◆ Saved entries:
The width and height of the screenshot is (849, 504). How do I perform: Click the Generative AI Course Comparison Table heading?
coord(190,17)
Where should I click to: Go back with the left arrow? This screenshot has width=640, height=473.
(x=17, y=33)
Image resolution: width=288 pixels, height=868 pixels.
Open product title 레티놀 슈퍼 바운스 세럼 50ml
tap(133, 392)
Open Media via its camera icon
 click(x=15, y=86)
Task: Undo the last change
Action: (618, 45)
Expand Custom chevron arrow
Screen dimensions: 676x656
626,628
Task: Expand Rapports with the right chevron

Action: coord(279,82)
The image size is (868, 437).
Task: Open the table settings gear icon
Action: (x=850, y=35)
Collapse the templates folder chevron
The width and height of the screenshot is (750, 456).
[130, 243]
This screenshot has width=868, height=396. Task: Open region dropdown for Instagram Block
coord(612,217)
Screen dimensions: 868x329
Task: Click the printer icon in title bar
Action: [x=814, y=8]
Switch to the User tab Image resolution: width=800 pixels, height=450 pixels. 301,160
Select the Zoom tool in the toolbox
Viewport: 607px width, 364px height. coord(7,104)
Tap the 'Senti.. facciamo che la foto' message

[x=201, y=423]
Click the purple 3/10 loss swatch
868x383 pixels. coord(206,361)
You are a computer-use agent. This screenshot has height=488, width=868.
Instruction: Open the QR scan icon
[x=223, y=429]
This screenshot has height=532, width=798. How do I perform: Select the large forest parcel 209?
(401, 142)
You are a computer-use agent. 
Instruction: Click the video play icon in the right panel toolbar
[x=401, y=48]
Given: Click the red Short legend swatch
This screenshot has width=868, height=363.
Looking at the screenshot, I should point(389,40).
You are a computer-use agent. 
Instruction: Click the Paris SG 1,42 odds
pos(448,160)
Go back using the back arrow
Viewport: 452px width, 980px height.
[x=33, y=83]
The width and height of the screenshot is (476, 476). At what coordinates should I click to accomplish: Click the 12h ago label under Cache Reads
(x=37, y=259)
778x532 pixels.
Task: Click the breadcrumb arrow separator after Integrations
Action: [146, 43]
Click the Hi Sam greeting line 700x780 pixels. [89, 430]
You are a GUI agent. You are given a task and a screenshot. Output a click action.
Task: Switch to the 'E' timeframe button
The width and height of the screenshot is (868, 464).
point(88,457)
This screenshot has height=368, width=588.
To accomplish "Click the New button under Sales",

◆ Exercise objective: Pull every line containing "button" out of the records.

◆ Task solution:
Task: Switch to the 'E' timeframe button
To accomplish "Click the New button under Sales",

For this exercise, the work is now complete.